■ **What to do**:
1 - Answer these questions from the interview.
(a) Which floor of the family home did the pharmacy occupy, and on what street was the home?
(b) For which month and year was the Personality of the Month Award given?
(c) What three words does the interviewee use to describe himself?
2 - Quote the interview from "I’d like to" up to and including "your future aspirations?".

Kenrick Mark Coleman
13 min readJan 29


Dino Gutierrez, Personality of the Month Award, Presentation Re-feature

"Intelligence, Discipline, Wisdom, Excellence"

“Recognition for exemplifying the qualities of a Hardworking, Talented, Intelligent, and Deserving Young Belizean”

Dino Emilio Gutierrez
Personality of the Month Award Recipient​
(August, 2018)

And now, The Official Interview with Kenrick Mark Coleman!

1. Tell us about yourself. Where did you grow up? What was your family like? What three words best describe you? Why?

I was born to Francisco Javier Gutierrez and Ruth Galvez de Gutierrez. At the time, they owned a pharmacy in downtown San Ignacio; it occupied the ground floor of our family home, which was located on West Street and had belonged to the family for four generations. I also have an older sister, Xaviera Gutierrez. Both my parents are well-known members of the community. During my childhood, my father often engaged in community activities while my mother was a member of the local Rotary Club. They made sure that my sister and I grew up exposed, introducing us to literature and taking us on trips whenever they could, among other things. When they separated in 2009, neither my sister nor I had foreseen the challenges ahead of us, but we gradually adjusted. What matters is that the four of us continue to be instrumental in each other’s lives.​

I’d like to describe myself as open-minded, kind, and outgoing. Instead of imposing my beliefs on others, I let them feel comfortable in their own skin, but I do articulate my convictions if I find that it’s necessary. Whether we agree or not, I try to foster a friendship. Furthermore, I believe that, while we should take pride in our accomplishments, we are not excused from being decent human beings. After all, what is the point in working so hard to acquire an education or wealth if we cannot seem to understand that we have been dealt a good hand in life? With this in mind, I seek to make myself versatile by visiting new places and meeting new people.​

2. What are your future aspirations?

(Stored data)
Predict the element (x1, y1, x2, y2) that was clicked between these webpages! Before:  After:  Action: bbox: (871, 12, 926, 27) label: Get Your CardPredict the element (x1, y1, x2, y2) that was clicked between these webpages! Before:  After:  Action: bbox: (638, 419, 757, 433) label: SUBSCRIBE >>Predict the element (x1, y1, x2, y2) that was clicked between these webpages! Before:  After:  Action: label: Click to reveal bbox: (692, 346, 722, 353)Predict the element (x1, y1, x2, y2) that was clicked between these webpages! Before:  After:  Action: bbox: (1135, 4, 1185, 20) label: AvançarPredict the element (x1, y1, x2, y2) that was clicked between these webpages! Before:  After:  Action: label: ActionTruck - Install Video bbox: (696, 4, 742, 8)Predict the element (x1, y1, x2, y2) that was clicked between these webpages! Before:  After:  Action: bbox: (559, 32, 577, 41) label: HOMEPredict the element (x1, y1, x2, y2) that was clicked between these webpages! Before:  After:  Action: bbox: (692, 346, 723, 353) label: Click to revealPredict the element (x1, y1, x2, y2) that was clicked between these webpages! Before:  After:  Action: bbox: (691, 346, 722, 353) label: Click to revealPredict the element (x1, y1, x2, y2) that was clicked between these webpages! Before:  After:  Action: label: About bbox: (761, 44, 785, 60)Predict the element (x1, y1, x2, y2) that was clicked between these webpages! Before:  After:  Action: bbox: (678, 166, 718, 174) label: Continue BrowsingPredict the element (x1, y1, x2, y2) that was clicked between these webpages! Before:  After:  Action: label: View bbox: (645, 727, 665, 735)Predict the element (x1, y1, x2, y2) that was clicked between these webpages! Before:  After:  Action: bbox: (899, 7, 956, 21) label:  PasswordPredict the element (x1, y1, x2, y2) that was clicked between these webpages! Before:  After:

■ **Your written answers**:
1 -
(a) The ground floor, in a home on West Street.
(b) August 2018.
(c) Open-minded, kind, and outgoing.

2 -
I’d like to describe myself as open-minded, kind, and outgoing. Instead of imposing my beliefs on others, I let them feel comfortable in their own skin, but I do articulate my convictions if I find that it’s necessary. Whether we agree or not, I try to foster a friendship. Furthermore, I believe that, while we should take pride in our accomplishments, we are not excused from being decent human beings. After all, what is the point in working so hard to acquire an education or wealth if we cannot seem to understand that we have been dealt a good hand in life? With this in mind, I seek to make myself versatile by visiting new places and meeting new people.​

2. What are your future aspirations?